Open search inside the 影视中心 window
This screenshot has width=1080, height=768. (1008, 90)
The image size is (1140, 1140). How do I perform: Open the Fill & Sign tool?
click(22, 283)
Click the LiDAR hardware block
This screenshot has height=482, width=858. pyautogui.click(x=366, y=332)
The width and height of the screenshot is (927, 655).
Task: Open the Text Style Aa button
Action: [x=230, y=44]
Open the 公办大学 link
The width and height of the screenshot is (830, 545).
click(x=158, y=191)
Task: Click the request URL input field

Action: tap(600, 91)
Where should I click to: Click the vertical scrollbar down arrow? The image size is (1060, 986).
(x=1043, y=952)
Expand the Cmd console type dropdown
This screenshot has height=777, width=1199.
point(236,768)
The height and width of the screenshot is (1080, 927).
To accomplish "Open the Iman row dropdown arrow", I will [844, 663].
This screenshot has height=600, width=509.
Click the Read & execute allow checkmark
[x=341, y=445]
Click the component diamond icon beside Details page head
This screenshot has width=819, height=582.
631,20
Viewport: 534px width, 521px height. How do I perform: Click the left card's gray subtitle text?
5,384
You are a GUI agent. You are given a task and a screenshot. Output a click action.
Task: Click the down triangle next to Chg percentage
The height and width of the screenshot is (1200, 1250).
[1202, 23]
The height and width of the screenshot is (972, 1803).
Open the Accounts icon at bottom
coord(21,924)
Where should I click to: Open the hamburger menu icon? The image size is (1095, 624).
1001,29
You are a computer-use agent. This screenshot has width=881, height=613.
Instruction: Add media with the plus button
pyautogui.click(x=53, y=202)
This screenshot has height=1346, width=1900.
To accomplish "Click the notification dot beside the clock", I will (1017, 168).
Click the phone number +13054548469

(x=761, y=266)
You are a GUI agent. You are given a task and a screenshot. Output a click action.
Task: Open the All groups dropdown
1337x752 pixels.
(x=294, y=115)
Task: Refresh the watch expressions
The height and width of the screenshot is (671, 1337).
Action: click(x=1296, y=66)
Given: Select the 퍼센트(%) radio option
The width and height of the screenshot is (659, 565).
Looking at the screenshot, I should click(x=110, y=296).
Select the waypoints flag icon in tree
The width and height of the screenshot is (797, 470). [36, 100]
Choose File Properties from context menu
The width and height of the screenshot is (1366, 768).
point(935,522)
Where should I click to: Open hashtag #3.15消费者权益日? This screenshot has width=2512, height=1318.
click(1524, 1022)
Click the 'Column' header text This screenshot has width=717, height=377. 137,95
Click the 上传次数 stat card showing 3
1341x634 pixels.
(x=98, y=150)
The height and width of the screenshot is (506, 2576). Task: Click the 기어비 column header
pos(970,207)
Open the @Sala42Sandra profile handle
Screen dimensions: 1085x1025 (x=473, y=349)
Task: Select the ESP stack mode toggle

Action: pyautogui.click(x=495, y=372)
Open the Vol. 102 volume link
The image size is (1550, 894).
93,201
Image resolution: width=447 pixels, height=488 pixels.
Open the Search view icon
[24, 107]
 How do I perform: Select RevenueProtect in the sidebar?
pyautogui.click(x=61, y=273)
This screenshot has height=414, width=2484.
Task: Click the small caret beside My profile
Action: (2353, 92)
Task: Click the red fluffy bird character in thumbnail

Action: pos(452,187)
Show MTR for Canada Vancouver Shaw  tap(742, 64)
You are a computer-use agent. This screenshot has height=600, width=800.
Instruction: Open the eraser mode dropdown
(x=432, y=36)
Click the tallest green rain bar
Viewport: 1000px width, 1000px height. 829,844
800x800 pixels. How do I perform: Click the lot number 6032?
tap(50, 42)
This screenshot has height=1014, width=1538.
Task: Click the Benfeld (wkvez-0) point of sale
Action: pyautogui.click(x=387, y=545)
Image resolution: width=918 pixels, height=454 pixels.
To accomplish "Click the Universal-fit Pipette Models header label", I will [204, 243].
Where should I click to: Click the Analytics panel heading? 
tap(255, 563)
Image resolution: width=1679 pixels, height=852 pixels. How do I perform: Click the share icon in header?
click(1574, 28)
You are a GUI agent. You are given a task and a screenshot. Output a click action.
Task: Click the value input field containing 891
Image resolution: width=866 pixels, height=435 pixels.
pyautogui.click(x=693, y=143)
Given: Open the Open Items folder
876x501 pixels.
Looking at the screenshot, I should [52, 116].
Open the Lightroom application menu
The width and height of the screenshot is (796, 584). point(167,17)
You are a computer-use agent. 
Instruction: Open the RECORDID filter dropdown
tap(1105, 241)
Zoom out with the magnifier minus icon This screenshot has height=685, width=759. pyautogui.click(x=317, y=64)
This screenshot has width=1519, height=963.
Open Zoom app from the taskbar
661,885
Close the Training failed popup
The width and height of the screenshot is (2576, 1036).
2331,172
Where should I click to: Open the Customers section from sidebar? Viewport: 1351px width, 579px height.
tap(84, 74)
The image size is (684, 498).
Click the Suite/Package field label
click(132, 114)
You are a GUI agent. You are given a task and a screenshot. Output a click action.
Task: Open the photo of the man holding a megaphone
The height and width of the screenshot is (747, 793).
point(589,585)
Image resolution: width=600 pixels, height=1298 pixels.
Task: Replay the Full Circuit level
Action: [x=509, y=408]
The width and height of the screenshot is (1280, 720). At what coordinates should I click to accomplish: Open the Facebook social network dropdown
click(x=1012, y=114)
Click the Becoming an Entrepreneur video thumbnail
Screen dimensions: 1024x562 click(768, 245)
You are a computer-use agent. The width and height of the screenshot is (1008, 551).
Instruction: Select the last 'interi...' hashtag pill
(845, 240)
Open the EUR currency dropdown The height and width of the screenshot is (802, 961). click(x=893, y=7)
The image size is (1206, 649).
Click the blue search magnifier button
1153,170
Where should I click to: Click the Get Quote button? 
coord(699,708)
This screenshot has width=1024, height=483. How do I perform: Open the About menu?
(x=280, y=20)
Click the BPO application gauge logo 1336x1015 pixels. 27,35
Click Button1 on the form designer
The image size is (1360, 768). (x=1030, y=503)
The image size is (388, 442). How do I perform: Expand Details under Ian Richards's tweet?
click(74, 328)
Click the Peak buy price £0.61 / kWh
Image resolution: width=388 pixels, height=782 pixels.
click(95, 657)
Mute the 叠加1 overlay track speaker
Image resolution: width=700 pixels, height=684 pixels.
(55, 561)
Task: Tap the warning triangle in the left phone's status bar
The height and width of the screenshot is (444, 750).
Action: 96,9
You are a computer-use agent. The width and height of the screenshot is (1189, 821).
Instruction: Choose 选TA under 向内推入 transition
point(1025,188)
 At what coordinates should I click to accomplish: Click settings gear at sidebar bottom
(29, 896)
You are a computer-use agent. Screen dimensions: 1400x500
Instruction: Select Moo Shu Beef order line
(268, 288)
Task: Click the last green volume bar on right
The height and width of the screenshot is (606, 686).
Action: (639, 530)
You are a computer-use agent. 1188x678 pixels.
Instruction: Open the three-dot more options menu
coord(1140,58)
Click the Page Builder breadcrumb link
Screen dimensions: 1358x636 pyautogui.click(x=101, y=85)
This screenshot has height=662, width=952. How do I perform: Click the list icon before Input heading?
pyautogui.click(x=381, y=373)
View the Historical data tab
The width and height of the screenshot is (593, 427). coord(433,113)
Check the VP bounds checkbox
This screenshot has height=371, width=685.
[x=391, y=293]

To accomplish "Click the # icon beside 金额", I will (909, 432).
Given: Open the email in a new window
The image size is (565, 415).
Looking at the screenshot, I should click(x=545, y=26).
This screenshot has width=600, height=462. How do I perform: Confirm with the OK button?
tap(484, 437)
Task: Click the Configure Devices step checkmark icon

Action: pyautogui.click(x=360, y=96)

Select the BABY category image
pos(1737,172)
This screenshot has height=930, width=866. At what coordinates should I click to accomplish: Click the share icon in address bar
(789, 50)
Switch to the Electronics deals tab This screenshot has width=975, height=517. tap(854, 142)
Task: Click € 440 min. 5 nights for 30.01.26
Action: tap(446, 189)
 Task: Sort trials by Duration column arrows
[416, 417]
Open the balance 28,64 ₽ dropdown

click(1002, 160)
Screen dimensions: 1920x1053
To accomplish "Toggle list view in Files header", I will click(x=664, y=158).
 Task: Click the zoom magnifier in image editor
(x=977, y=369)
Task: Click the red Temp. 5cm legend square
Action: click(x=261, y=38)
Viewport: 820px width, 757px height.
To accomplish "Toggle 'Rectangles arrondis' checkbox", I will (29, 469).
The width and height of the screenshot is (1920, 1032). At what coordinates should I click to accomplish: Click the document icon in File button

------------------------------------

### About this exercise:
Return only the lines of the records in which the string "volume" appears.

### Answer box:
Open the Vol. 102 volume link
Task: Click the last green volume bar on right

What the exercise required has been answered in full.